Recycling-Kunst im UBA und Bauhaus
Veröffentlicht am Montag, 04. Juni 2012
Kann ein Papierkorb aus Videobändern gebaut werden oder eine Gartenbank aus Autobahnleitplanken? Ja - nahezu 600 Designerinnen und Designer aus 36 Ländern beweisen dies eindrucksvoll. Sie zeigen, wie Design ressourcenschonend und klimafreundlich sein kann. Ihre Ergebnisse präsentiert das Umweltbundesamt noch bis 15. Juni in seinem Hauptgebäude in Dessau und im nahe gelegenen Bauhaus.
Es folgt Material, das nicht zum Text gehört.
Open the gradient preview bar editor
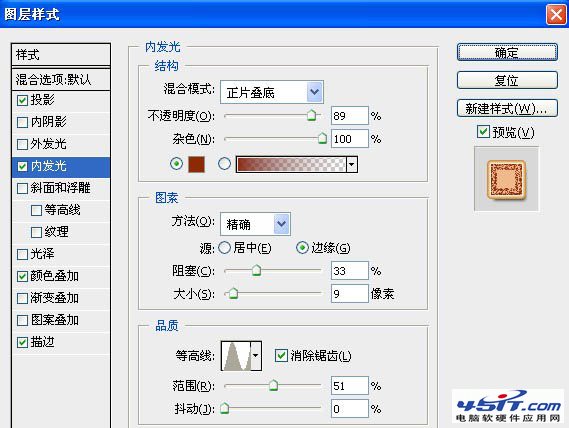Screen dimensions: 569x428 click(291, 164)
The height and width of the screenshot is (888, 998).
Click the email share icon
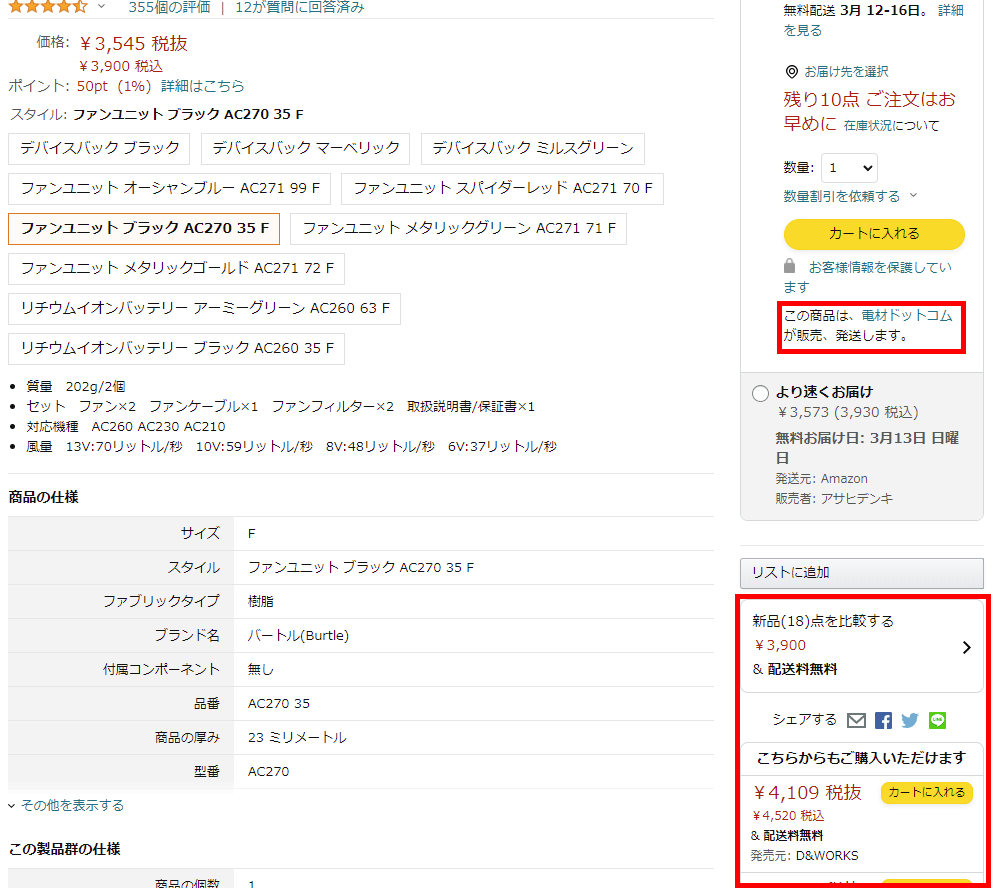point(856,720)
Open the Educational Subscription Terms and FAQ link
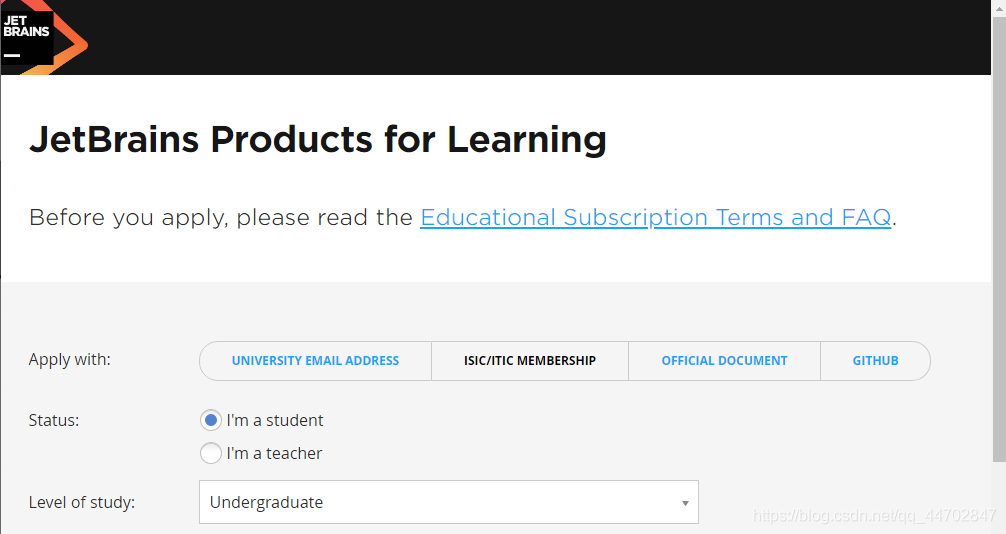 pos(655,218)
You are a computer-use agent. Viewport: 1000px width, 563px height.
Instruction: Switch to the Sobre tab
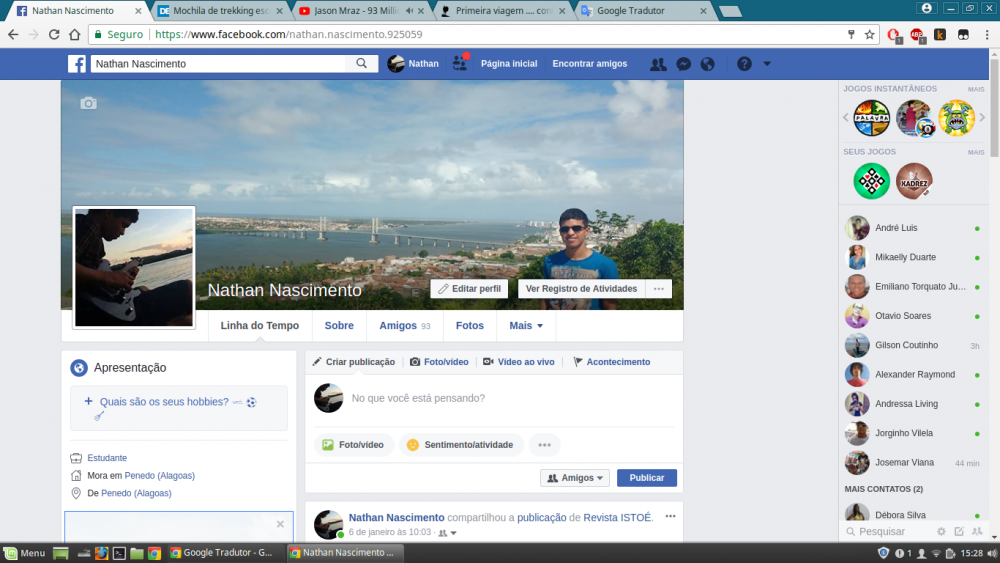point(339,326)
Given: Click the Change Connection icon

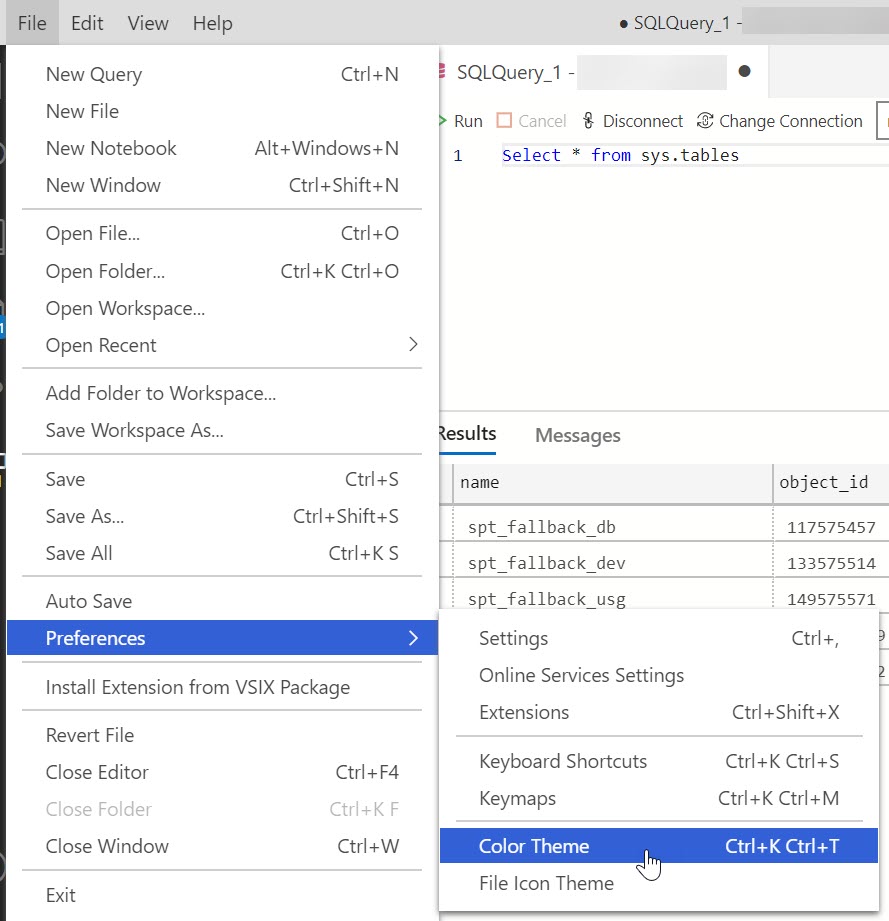Looking at the screenshot, I should coord(705,121).
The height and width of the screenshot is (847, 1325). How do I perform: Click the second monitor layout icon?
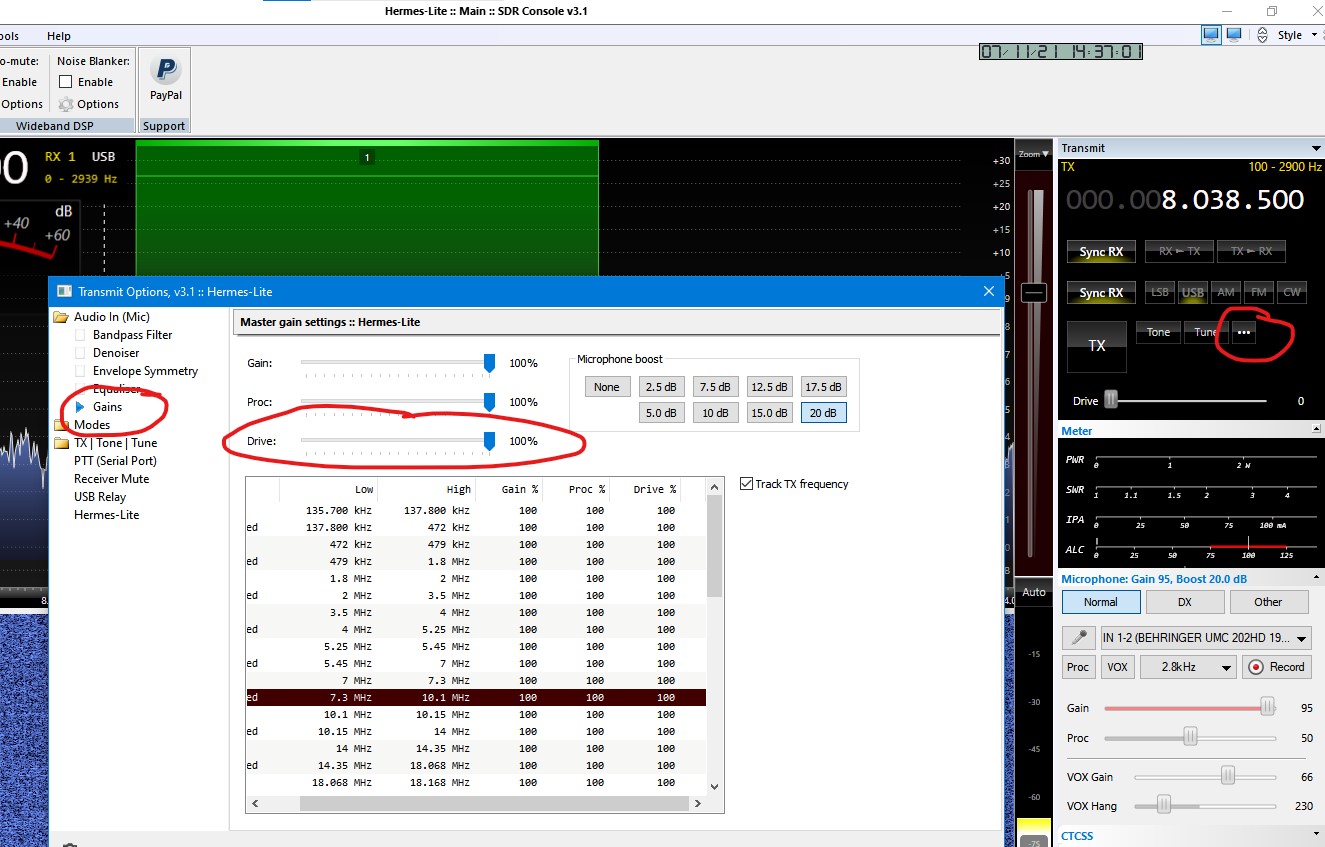tap(1234, 35)
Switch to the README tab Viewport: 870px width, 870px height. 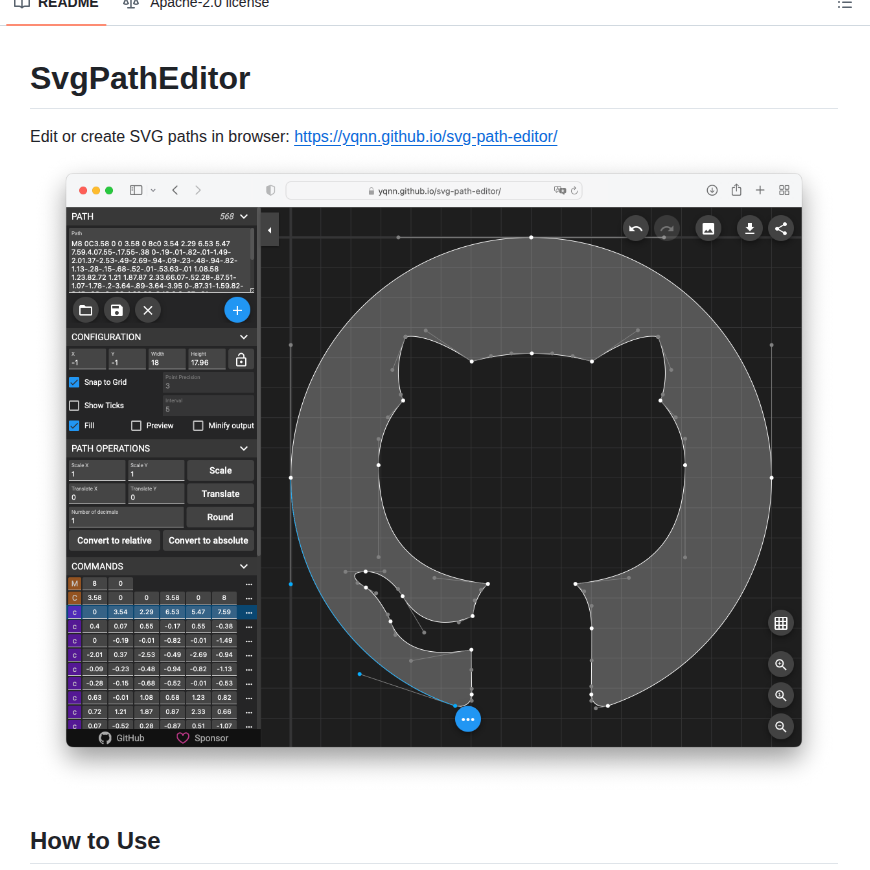(x=56, y=4)
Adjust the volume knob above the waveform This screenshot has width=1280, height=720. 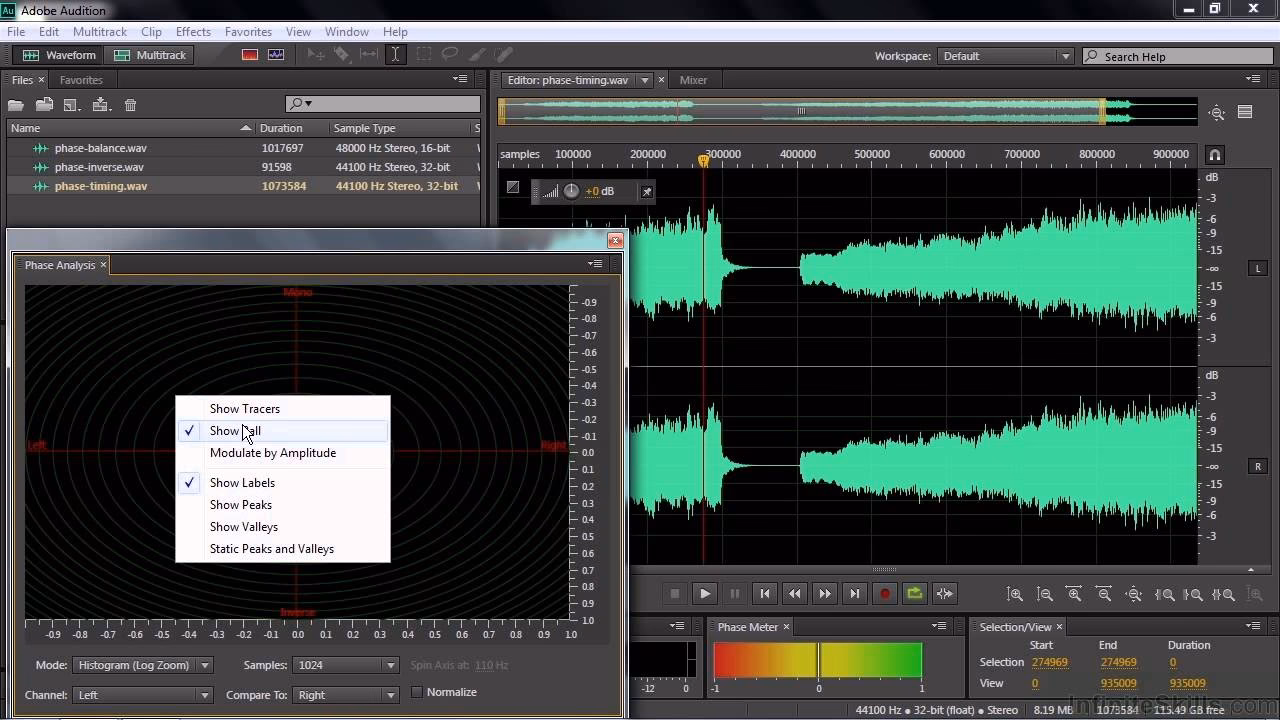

Gezeigt werden ausgewählte Beiträge zum 4. und 5. Deutschen Recycling-Preis. Seit 2007 wird der Preis vom Arbeitskreis Recycling e.V. (Herford) ausgelobt – als bundesweit einziger, der sich explizit mit Ressourcenschonung und CO2-Reduzierung im Design auseinandersetzt. Das Spektrum gefragter Entwicklungen reicht von Deko-Artikeln u?ber Möbel und Textilien bis Accessoires. Besonders Nachwuchs- Designer/innen wurden aufgefordert, durch die Verwendung und den Gebrauch von Rest- und Altmaterial den „verborgenen Sinn weggeworfener Dinge“ zu entdecken und nutzbar zu machen. Die Ergebnisse der Ausschreibung sind u?berraschend und originell. Ergänzend dazu zeigt das UBA die Druckgraphik-Ausstellung „DRUCKBAR, raus aus dem Kühlschrank – rauf auf die Presse“, Ergebnisse einer originellen bundesweiten Ausschreibung der Kölner Graphikwerkstatt. Eingereicht wurden Künstlergraphiken auf gebrauchten Getränkekartons. Da der Getränkekarton nicht massenweise vervielfältigt werden kann, bewahrt er den Unikatcharakter des Kunstwerks und spiegelt auch unser Umweltverhalten kritisch wider.